The second largest Soros energy investment last year was $54 million he paid to buy 3.7 million shares in Columbia Pipeline, an oil and gas pipeline company. Columbia Pipeline completed its merger with TransAmerica — of Keystone XL Pipeline fame — in June 2016. Obama rejected the pipeline, but President Donald Trump has approved it.

As of his latest filing Sept. 30, 2016, Soros still maintained his shares in Columbia even after the merger was complete. If he kept his investment into 2017, he reaped an $8.9 million profit.

As previously reported by The Daily Caller, one of Soros’s biggest donations to climate change advocates was a $30 million gift he gave to former Vice President Al Gore for his group called Climate Reality.

But last year, Soros spent $93 million purchasing 3.1 million shares in Williams Company stock. Williams is a Tulsa, Okla.-based company. It was Soros’s largest energy bet in 2016. Williams builds large-scale pipelines to connect new, shale gas supply regions from the Marcellus and Utica shale regions.

Through another 195-mile pipeline, Williams is connecting shale producing regions in northeastern Pennsylvania to markets in the Mid-Atlantic and to southeastern states.

Soros decided to invest in all facets of the oil industry. He purchased 685,000 shares of Baker Hughes, one of the biggest names in oil drilling with a focus on deep sea drilling, in 2016, a transaction valued at $38.3 million.

Baker Hughes operate oil drilling platforms and technologies in North America, South America, North Sea, Europe/Russia Caspian, Asia Pacific, Saudi Arabia, Middle East, Africa and Latin America, according to the company’s website.

The other oil and gas companies in the Soros portfolio include Petroleo Brasilerosa, California Resources, Valvoline, Rice Energy, Targa Resources, and Diamondback. The billionaire also sold two previous investments in the oil industry last year, in Marathon Oil and Schlumberger, an oil drilling company similar to Baker Hughes.

Soros also decided to invest in other firms that consume fossil fuels.  He bought stock in American Airlines, Delta, Southwest, Sprint, and United Continental.

He also invested in the automotive sector, including Car Max, Hertz, and three major American auto parts companies, Delphi Automotive, WABCO and Visteon. He also invested 8,916 shares in the motorcycle company, Harley Davidson. That investment is valued at $468,000.

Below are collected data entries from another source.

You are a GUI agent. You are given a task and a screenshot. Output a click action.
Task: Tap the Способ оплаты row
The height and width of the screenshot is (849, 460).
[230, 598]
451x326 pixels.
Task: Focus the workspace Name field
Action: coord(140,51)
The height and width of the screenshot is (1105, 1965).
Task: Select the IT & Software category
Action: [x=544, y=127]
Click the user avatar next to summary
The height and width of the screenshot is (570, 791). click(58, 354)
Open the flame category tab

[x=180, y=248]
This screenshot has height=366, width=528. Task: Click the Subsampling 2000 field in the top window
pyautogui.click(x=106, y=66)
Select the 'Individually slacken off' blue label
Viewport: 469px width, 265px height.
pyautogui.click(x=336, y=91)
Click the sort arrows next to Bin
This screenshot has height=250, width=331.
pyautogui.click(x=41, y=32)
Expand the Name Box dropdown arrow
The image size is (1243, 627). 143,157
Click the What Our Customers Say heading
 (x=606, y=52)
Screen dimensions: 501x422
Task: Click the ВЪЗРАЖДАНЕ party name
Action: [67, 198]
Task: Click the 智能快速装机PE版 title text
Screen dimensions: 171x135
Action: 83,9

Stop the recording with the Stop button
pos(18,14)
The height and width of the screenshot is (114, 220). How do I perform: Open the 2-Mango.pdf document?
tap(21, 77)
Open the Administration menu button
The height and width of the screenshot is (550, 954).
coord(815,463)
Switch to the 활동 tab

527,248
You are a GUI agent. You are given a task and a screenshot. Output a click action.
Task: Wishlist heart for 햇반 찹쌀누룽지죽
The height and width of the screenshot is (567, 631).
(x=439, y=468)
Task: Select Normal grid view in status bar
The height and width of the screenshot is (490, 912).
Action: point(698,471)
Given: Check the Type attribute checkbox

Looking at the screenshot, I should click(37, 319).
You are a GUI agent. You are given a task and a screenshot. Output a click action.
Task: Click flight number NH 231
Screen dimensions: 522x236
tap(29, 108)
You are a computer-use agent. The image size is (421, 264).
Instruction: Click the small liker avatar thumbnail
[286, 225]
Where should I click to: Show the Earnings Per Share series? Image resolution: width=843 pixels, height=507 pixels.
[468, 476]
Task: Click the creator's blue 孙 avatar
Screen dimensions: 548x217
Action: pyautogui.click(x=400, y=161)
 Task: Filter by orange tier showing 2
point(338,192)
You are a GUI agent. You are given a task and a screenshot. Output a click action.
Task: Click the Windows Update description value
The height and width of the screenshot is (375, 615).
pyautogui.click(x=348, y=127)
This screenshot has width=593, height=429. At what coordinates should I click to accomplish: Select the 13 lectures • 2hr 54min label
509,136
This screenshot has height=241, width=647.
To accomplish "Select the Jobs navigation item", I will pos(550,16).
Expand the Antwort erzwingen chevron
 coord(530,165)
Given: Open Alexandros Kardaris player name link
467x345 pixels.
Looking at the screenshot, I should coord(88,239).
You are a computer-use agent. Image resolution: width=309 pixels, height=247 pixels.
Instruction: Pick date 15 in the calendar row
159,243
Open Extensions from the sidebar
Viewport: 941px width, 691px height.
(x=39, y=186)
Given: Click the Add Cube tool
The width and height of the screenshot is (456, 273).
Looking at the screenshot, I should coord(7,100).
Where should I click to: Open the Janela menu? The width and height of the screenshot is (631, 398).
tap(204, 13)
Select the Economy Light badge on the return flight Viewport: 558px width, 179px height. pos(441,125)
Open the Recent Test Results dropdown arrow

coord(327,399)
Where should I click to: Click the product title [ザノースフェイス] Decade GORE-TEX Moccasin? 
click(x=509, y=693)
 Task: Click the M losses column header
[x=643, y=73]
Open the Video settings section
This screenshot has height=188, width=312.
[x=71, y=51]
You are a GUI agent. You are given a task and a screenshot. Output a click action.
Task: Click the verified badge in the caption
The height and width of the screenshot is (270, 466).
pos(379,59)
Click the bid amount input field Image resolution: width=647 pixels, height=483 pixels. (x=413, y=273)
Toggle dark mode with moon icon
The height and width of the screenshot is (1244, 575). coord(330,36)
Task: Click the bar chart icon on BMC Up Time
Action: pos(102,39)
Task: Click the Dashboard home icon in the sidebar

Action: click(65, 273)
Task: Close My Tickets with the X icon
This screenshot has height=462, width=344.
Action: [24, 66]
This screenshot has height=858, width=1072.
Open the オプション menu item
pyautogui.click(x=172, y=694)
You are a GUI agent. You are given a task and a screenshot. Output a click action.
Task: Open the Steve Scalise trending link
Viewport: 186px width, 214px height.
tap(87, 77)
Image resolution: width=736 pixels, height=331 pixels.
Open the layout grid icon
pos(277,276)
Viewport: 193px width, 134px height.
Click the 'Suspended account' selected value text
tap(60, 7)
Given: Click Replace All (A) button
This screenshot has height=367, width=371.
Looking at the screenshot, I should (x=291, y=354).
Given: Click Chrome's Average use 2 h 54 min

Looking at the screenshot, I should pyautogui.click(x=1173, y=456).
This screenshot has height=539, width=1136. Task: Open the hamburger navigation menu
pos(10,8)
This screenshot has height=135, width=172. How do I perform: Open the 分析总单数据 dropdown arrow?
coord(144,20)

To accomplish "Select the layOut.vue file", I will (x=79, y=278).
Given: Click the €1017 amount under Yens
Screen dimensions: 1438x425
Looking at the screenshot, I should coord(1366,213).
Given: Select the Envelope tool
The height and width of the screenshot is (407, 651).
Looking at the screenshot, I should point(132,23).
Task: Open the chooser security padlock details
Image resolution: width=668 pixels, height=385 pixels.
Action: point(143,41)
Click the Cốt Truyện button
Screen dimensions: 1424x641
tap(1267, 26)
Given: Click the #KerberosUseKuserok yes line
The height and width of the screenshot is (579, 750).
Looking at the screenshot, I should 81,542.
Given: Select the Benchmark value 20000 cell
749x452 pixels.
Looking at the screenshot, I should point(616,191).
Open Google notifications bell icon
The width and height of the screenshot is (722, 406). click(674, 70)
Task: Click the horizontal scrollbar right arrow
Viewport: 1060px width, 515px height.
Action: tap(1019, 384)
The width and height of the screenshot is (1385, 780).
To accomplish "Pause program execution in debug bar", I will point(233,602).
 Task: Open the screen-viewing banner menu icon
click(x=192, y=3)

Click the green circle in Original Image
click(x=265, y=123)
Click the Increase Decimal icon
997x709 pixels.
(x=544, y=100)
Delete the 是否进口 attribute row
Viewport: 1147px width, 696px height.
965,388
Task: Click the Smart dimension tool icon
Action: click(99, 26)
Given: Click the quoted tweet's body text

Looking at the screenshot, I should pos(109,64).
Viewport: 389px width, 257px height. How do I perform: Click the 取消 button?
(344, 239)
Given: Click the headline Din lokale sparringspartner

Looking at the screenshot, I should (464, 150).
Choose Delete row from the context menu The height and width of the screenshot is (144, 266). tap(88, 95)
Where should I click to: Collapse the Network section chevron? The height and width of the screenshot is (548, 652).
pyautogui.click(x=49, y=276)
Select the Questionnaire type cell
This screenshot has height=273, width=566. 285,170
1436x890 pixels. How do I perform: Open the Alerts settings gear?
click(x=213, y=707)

All told, Soros realized $44.2 million in profits just from oil and gas investments in 2016 — this even as he claims to support environmental groups in combating climate change. A July 10, 2009 memo from Soros director Nancy Youman of his Open Society Foundation — the main nonprofit entity for Soros’ political contributions — reported the billionaire pledged $10 million over a five-year period to the Climate Policy Institute. He gave the group $8.2 million in 2015, according to the Open Society’s IRS Form 990 tax filing. He also committed $500,000 to the Energy Action Coalition.

The 2009 Youman memo was one of 2,576 Open Society emails that were released last August by the group DCLeaks.

Ironically, the Open Society Institute’s Youth Initiate is “working closely” with a group called 350.org, which tries to persuade investors to divest oil and gas stocks in favor of renewable energy technologies.

Dr. Steven J. Allen, vice president of the Capital Research Center, told TheDCNF that Soros embraces a double standard because he can:

One of the things we’ve learned from wealthy environmentalists is that they don’t necessarily put their money where their mouth is. They tend to have an attitude of ‘those rules are for other people.’  The moral rules they create are for other people and not for them.

Jason Schwartz, a spokesman for Greenpeace USA, told TheDCNF that his group has received no contributions from Soros or his affiliates. “What George Soros does with his investments is not our concern,” Schwartz said.

A Sierra Club spokesman told TheDCNF, “I couldn’t give you a comment.”

TheDCNF contacted the Open Society Foundations, George Soros’ activist arm for comment. They did not respond to our inquiries.

This report, by Richard Pollock, was cross-posted by arrangement with the Daily Caller News Foundation.